Required tasks:
• a. In the college profile, list every place name that appears in the Location entry of the fact list at the top, leaving out the postal box, postal code, and coordinates.
• b. Transcribe word for word the part of the college profile starting at "Teacher education college in Ghana" and ending at "of Education, Winneba.".

Adventist College of Education
- Established: October 26, 1962
- Founders: Stocks
- Affiliations: UEW
- Principal: Prof. Vincent Adzahlie-Mensah
- Dean: Dr. Agbofa Justice
- Location: P.O.Box 18, Asokore, Eastern Region, New Juaben Municipal District, EN182, Ghana 6°07′05″N 0°16′35″W﻿ / ﻿6.11809°N 0.27649°W
- Language: English
- Region Zone: Eastern Eastern / Greater Accra
- Short name: SEDACoE
- Website: www.sedacoe.edu.gh

= Adventist College of Education =

Teacher education college in Ghana

Adventist College of Education is a teacher education college in Asokore (New Juaben Municipal District, Eastern Region Ghana). The college is located in Eastern / Greater Accra zone. It is one of the about 40 public colleges of education in Ghana. The college participated in the DFID-funded T-TEL programme.

The college is affiliated to the University of Education, Winneba.

Data excerpt:
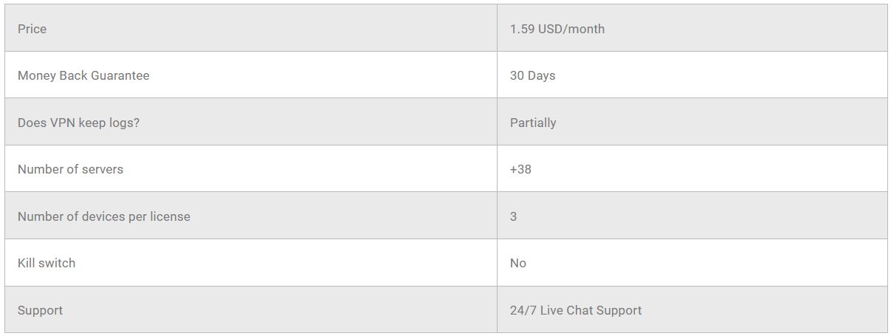Select the 1.59 USD/month price value

pos(557,29)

Answers in order:
• a.
Asokore
Eastern Region
New Juaben Municipal District
Ghana

• b.
Teacher education college in Ghana

Adventist College of Education is a teacher education college in Asokore (New Juaben Municipal District, Eastern Region Ghana). The college is located in Eastern / Greater Accra zone. It is one of the about 40 public colleges of education in Ghana. The college participated in the DFID-funded T-TEL programme.

The college is affiliated to the University of Education, Winneba.